Дома, по телефону поведав Адриану о недобросовестной фирме по изготовлению пластиковых окон – у меня на заметке таковой не наблюдалось, но при необходимости найду, – я подошел к двери в комнату Джерарда. Дверь была заперта, как всегда, когда он уходил или был у себя. Джерард – человек замкнутый и терпеть не может, когда к нему врываются без доклада. Думаю, таким образом он охраняет свою территорию. Я постучал; ответа не последовало. Поскольку ни хрипа, ни храпа из-за двери не доносилось, я заключил, что все в порядке, заварил себе чаю и погрузился в мечты о путешествии в город влюбленных и, надеюсь, любителей необузданных страстей.
12
ЧТЕНИЕ НА СОН ГРЯДУЩИЙ
Я понял, что мы летим дешевым рейсом, потому что стюард, которому мы предъявили посадочные талоны, оказался нормальным мужиком, и это было видно невооруженным глазом.
– Верный знак экономии, – сказал я Элис. – Даже стюарда-гея не могут себе позволить.
– А знаешь, что самых красивых стюардесс направляют обслуживать первый класс? – откликнулась она.
Я посмотрел на наших стюардесс, точнее, на щедрый слой макияжа на их физиономиях.
– И вот что осталось нам.
– Интересно, как это? – игнорируя мой умеренный мужской шовинизм, продолжала Элис. – Тридцать пять стукнет, и тебе говорят: «Мисс МакНейс, с сегодняшнего дня вы работаете с теми, кто в спортивных костюмах. Ваше место наверху, среди пиджаков и перхоти, займет мисс Смит, которой двадцать один».
Старушка рядом с нами никак не могла справиться с замком отделения для ручной клади. Она беспокойно оглядывалась, как потерявшая ребенка героиня немого кино. Пряча раздражение за вежливым «позвольте мне», я взял ее чемоданчик, набитый, судя по весу, радиоактивным плутонием, и сам положил его наверх.
– Только чтобы не упал, – распорядилась старая грымза. Я милостиво улыбнулся и щелкнул замком.
Как только мы заняли свои места, я продолжил тему Элис:
– С футболистами то же самое. Тридцать пять, и шеф говорит: «Благодарю вас за блестящую международную карьеру, за голы в каждой игре и плодотворную работу с молодыми игроками, а теперь пошли на хрен, играйте в дворовой команде».
– Да, – возразила Элис, – но они по крайней мере успевают что-то заработать. Авиакомпании же используют этих женщин в качестве украшения, а когда они перестают таковым быть, увольняют.
Мне это показалось абсолютно логичным, но я решил промолчать. Элис продолжала:
– Футболисты получают хорошие деньги, а большинству этих девушек платят смехотворно мало. Их единственная надежда – выйти замуж за пилота или за какого-нибудь богатого идиота из бизнес-класса.

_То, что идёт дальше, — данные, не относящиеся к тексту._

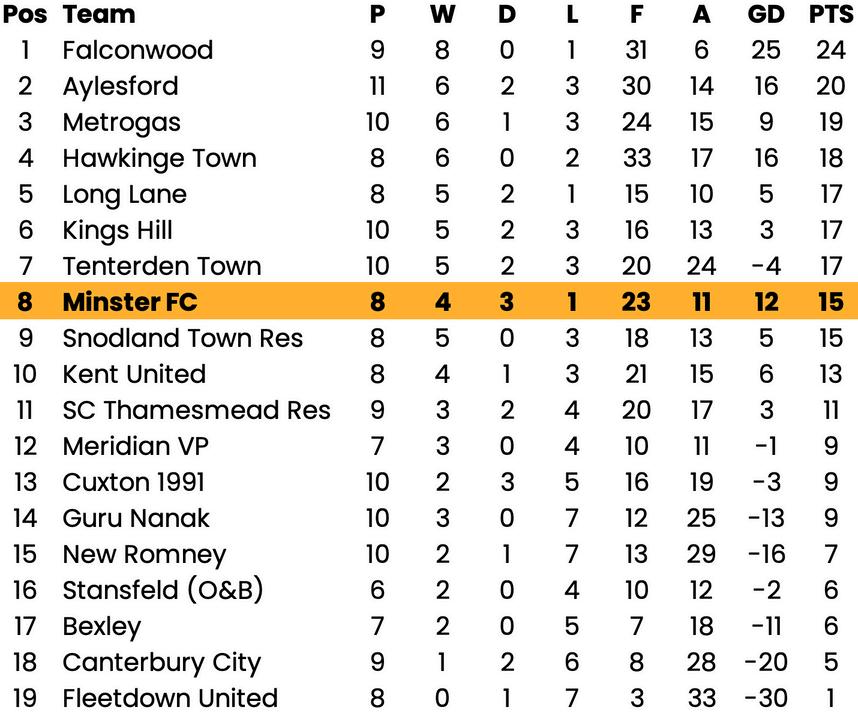Click on Metrogas team name
The height and width of the screenshot is (713, 858).
(121, 122)
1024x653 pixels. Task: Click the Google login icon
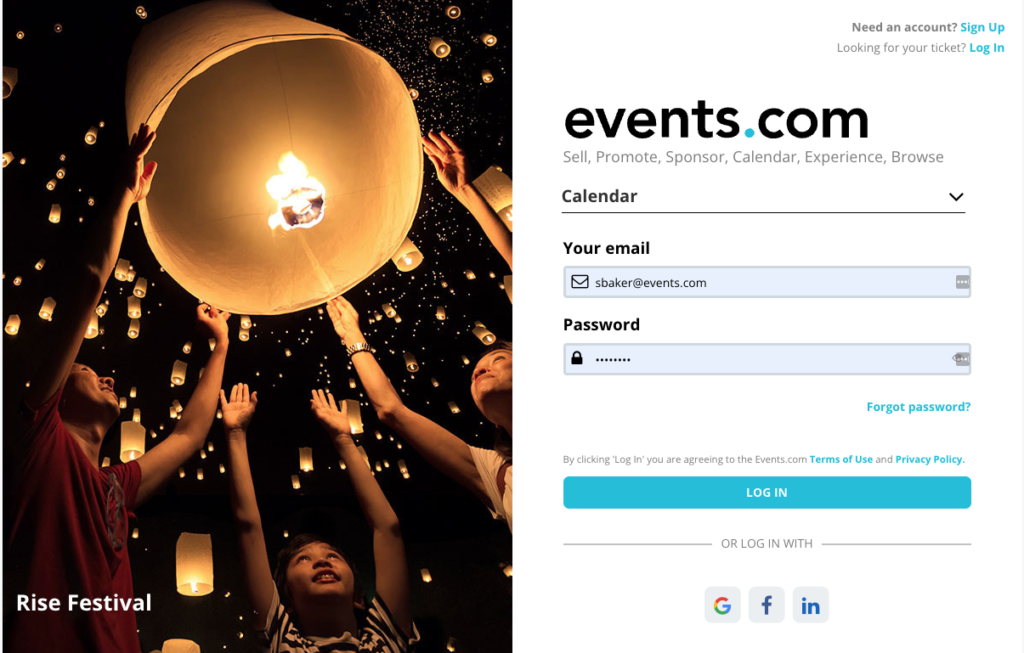[x=722, y=605]
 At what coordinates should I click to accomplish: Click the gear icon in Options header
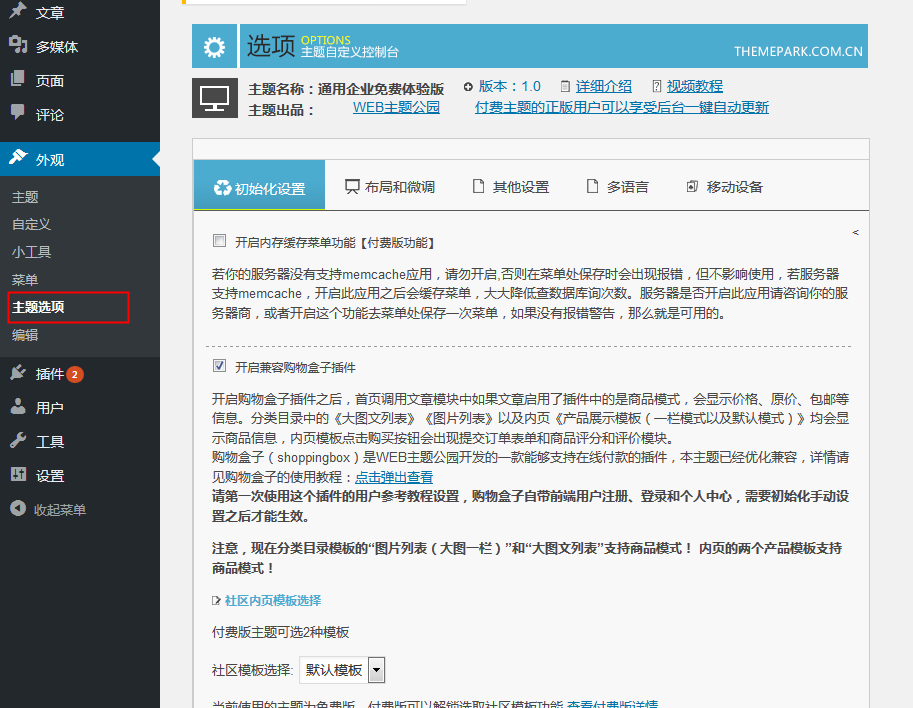pos(214,47)
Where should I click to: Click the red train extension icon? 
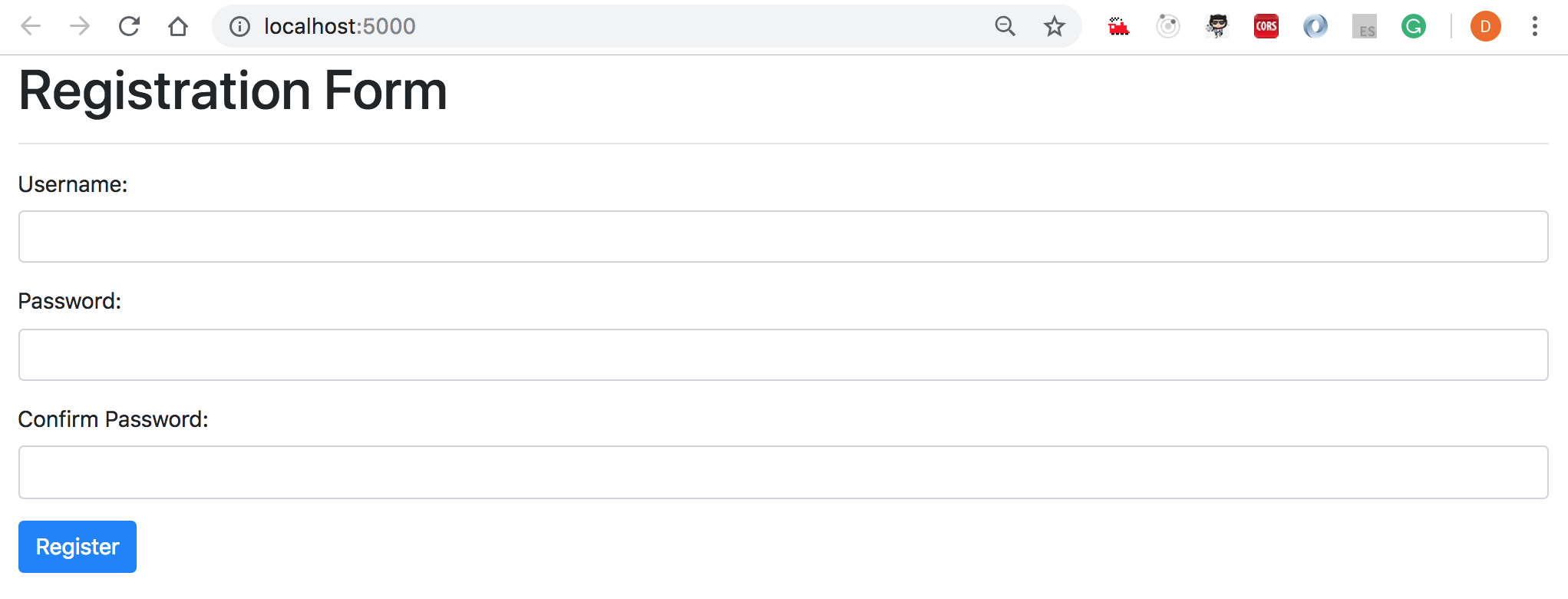[1118, 26]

Я представил, что я – стюардесса и прощаюсь с подругами по работе, потому что выхожу замуж за миллионера.
– Они, по крайней мере, хоть когда-то были красивыми, – сказал я вслух. – Некоторые из нас так всю жизнь и живут в уродстве и нищете.

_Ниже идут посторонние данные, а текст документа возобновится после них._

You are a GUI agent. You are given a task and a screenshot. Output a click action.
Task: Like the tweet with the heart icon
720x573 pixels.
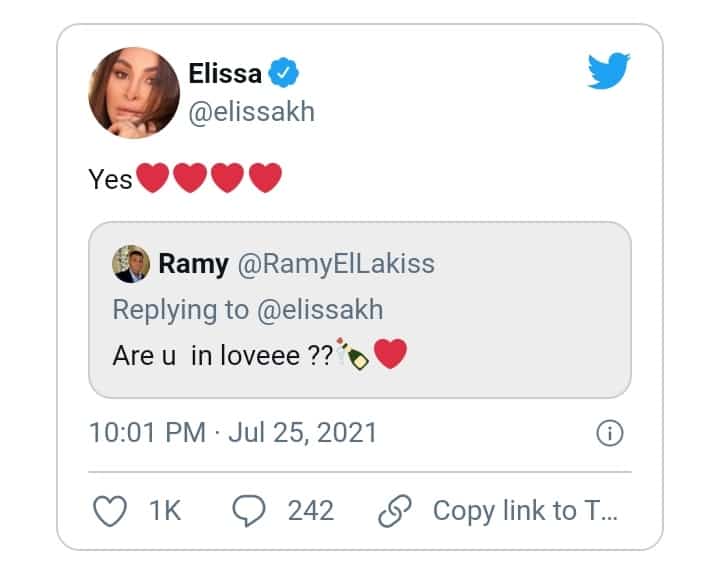pos(110,511)
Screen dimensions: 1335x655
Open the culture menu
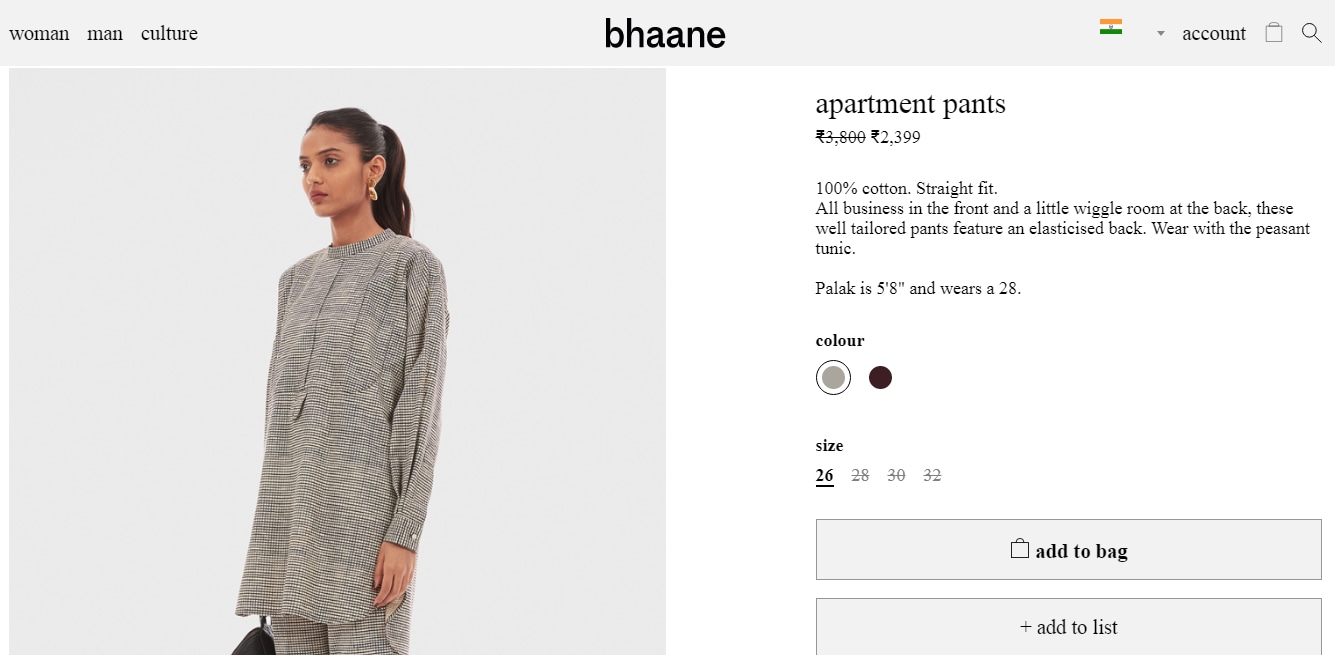(169, 33)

– «Если б я не видела богатства, то смирилась бы с бедностью», – процитировала Элис строчку из песни.
– Ну да, – хмыкнул я, сдерживаясь, чтобы не указать ей на неточность в цитате.

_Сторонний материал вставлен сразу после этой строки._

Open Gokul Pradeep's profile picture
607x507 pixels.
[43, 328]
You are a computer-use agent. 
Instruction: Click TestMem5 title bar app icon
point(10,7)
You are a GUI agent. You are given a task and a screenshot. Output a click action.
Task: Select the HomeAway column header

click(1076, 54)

– Для женщины это вопрос самоидентификации. Когда теряешь внешность, становишься другим человеком.
Не верю, чтобы Элис когда-нибудь утратила свою красоту. По-моему, она из тех редких женщин, которые с возрастом становятся только лучше. За те десять минут, что я ее знаю, она не постарела ни на секунду, а вот одна моя бывшая, Сара Дженкинс, говорила, что отношения со мною отняли у нее десять лет жизни, хотя встречались мы всего месяц.
Я вспомнил передачу об истории конкурса «Мисс Мира». Первое, что меня поразило, в шестидесятых и семидесятых годах они не были даже хорошенькими, – толстые пергидрольные блондинки с чудовищным под ярким светом телевизионных юпитеров макияжем, – но еще хуже то, какими они стали теперь, через двадцать лет. Старые, расплывшиеся тетки.
Я внутренне содрогнулся, вообразив Элис в халате с оборками, с обезображенной частыми родами фигурой. Может, еще и в полосатых носках… Стюардесса попросила нас пристегнуть ремни, и я приготовился к моему любимому моменту – взлету.